Upper James Street is an Upper City (mountain) arterial road in Hamilton, Ontario, Canada. It starts at the Claremont Access, a mountain-access road in the north, and extends southward towards the John C. Munro Hamilton International Airport where it then changes its name to the Hamilton Port Dover Plank Road, (Highway 6). It is a two-way street throughout. As with most of the "Upper" streets, their addresses start at roughly the point where their lower counterpart finishes just below the Escarpment and were originally labelled without the "Upper" prefix.

(Note: Highway 6 now uses a new alignment from Highway 403 to south of the Hamilton Airport, connecting with the southerly leg to Caledonia, the Grand River and Port Dover.)

==History==
It was named Upper James Street because it was in alignment with James Street in the Lower City Hamilton and was named after one of Nathaniel Hughson's sons. Hughson was one of the City founders along with George Hamilton and James Durand. Originally it was called the Caledonia Road because it was the road that led to Caledonia, Ontario. It has also been known as Plank Road.
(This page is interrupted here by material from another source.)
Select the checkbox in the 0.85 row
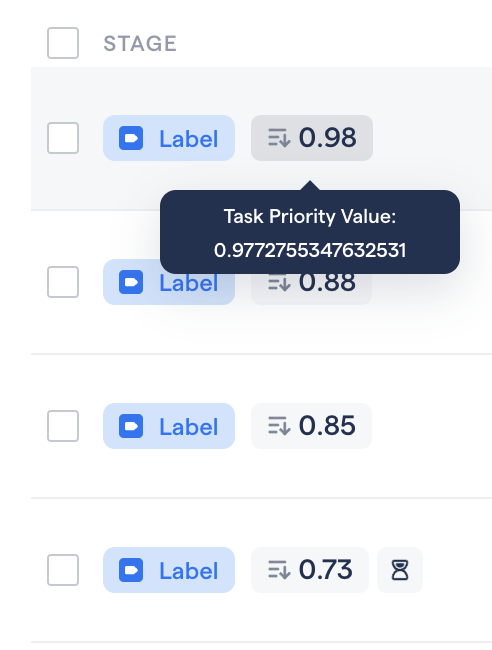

As early as 1842 an inn was situated at the top of the escarpment near Claremont access, where present day Southam Park is situated. By 1850 a four-storey stone structure was erected at the site and it was called the Mountain View Hotel. It met the needs of those travelling the Caledonia Road, (Upper James Street). Farmers travelling in from townships south of Hamilton rested their horses here on the way to and from the Hamilton Farmer's Market. It offered patrons an unobstructed view of the city below and Lake Ontario beyond. The hotel served as a lookout point for Thirteenth Battalion during the Fenian threat in 1866. The building was destroyed by fire in 1878 and replaced by a new five-storey structure that included an elaborate observation tower on its eastern end in 1881. In 1890 a pavilion suitable for roller skating and dancing was added attracting various family and organized events. Access was improved with an Incline railway immediately to the north. When the establishments liquor license was revoked in 1916 the property was sold. It then served as the home for the Hamilton Hunt Club. The building was razed in 1937 and the grounds were donated to the City of Hamilton for use as a park in 1943.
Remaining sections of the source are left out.